Его снова подкинуло на земле, ногами сильно ударило обо что-то твердое. Он теперь лежал лицом вниз. И снова возникший над головой, приближающийся рев заполнил все поры его тела, уши, глаза, легкие. Ему тяжело было дышать. Он кашлял. Его позывало на тошноту, но не тошнило. Ерошин пополз, не зная, зачем и куда. Было такое ощущение: у него ничего уже нет – ни тела, ни сердца, вместо всего этого звук, падающий на него сверху. «Боже мой, орудие не замаскировано…» И казалось, сейчас все прекратится, рев, достигнув своей предельной точки, оборвется, пропеллер врежется ему в голову и вопьется в землю вместе с ним.
«Что это? Неужели смерть? Так быстро? Не может быть! Нет, нет! Я не хочу! Нет, нет! Нет, нет! Нет! Неужели я уже убит? Да, я убит… Нет, нет!.. Это стучат пули вокруг меня?.. Я еще думаю, – значит, не убит… Ох, как я не хочу умирать… Должна быть какая-то справедливость в мире… Я так не хочу…»
– По места-а-ам!
Кто это кричит? Чей это такой знакомый голос? Ах да, это капитан Ермаков! Просто ему показалось. Нет, опять команда: «По места-ам!»
Он вскочил. Ему надо бежать к орудию. Он поднял голову и неправдоподобно близко увидел над собой выходящий из пике ослепительно-серебряный хвост самолета. Его ноги не слушались – упал. И снова поднялся и, спотыкаясь, побежал к невидимому орудию, потом снова упал и, падая, почувствовал, как ему странно легко и свободно стало.
А было ли все это? А может быть, ничего и не было? Нет, все это: ночь, бой, стрельба по бронетранспортерам, убитая выносная лошадь, потом самолеты, – все это ему кажется. Может быть, он вовсе и не на фронте, а спит на своей койке в училище? И через минуту горнист заиграет подъем? А утром так не хочется вставать… «Еще бы немного, еще!»
Но в казарме уже слышится та особая предподъемная беготня дневальных, быстрые, в полный голос приказания дежурного по батарее, и, наконец, вот она – знакомая, подымающая на ноги команда: «Подъе-ем!»
А за обмерзшими окнами – фиолетовый холод, студеный пар вваливается в двери казармы, и фигурки дневальных видны там, как в дыму. Вчера он очень устал. Он смертельно устал. Он вчера целый день откидывал снег от орудий после январской метели. Один откидывал. А снег был крупчатый, пронзительно-солнечный, он вонзался в глаза синими режущими иглами. И сейчас веки невозможно разомкнуть.

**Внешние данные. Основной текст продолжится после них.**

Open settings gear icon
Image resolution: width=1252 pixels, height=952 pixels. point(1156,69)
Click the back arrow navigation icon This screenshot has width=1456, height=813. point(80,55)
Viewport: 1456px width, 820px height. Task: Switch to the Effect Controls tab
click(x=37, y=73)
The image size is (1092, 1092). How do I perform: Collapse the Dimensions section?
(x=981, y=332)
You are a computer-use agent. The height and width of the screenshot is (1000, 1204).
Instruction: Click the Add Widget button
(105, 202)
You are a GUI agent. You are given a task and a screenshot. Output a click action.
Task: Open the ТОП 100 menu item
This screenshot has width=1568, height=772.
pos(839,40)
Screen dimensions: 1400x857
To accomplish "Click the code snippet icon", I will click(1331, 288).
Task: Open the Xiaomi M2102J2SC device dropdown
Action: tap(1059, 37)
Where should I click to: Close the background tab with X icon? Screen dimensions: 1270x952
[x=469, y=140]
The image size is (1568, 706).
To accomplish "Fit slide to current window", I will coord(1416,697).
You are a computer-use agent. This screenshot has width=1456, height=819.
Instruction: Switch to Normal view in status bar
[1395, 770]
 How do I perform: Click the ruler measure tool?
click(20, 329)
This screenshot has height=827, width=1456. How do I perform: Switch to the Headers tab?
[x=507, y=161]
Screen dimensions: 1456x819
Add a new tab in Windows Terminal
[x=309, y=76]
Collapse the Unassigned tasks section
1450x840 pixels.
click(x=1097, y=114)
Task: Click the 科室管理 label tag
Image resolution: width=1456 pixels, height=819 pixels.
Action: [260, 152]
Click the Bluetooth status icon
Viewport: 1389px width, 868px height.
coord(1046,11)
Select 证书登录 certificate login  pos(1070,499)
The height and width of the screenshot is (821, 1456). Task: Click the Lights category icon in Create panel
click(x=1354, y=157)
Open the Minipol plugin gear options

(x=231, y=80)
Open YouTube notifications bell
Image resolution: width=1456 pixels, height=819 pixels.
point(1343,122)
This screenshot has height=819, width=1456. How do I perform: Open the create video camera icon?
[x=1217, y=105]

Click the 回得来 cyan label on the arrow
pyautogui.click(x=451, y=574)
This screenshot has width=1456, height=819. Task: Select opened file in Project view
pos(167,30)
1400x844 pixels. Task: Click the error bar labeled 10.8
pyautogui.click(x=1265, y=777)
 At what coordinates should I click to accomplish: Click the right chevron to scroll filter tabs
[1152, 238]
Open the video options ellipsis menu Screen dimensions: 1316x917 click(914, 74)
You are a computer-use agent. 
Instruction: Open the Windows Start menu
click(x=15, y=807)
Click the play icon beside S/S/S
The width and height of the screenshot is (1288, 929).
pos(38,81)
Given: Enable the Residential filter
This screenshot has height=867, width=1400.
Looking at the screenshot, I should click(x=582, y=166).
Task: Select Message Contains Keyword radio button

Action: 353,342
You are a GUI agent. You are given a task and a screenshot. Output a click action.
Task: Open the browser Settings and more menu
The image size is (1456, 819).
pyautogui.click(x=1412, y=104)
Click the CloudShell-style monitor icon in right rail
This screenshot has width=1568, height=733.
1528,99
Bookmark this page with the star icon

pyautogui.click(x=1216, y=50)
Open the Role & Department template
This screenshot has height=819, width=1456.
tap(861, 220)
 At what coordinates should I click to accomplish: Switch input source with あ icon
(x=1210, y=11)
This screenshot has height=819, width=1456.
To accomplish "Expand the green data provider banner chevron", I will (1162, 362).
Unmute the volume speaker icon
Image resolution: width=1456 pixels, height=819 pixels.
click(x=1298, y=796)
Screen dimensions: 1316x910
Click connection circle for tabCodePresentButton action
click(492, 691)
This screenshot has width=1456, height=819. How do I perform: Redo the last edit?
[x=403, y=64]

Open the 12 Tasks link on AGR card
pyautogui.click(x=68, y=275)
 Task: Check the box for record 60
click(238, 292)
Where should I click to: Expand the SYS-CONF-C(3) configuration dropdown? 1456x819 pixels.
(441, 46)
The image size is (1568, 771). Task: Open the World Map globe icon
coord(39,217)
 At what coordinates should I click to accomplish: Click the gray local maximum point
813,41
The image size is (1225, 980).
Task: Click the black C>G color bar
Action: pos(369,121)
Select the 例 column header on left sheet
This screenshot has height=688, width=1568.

«Послушай, пожалуйста, – с закрытыми глазами говорит он дежурному. – Ты учти, будь добр. Я вчера работал, я на зарядку не пойду по приказанию командира батареи».
А кто командир батареи? Ах, да, он вспомнил: капитан… Гречик?..
«По приказанию капитана… – говорит он дежурному умоляющим голосом. – Честное слово!»
«Подъем! – кричит дежурный, как глухой. – Подымайсь! Орудие маскировать! Быстро!»
«По приказанию капитана Гречика!» –
«Ничего не знаю! Подъем! А кто такой Гречик?»
Действительно, кто такой Гречик? Да и зачем это знать? Какое ему дело! Зачем ему знать? Он знает, что говорил дежурный… Он говорил: ты трус, Ерошин. И хотелось ему тогда плакать от обиды, от стыда, от бессилия.
«Что это? Я думаю, – значит, я не убит. Но ничего вокруг нет… Нет, я не убит. Только бы вдохнуть воздух, глаза открыть…»
Он разомкнул глаза, и в эту секунду черная грохочущая стена накрыла его, и он не успел понять, что случилось с ним.
Когда через двадцать минут после бомбежки Борис вместе со Скляром и сержантом Березкиным вбежал во двор, развороченный бомбами, усыпанный самолетными гильзами, на том месте, где лежал лейтенант Ерошин, ничего не было.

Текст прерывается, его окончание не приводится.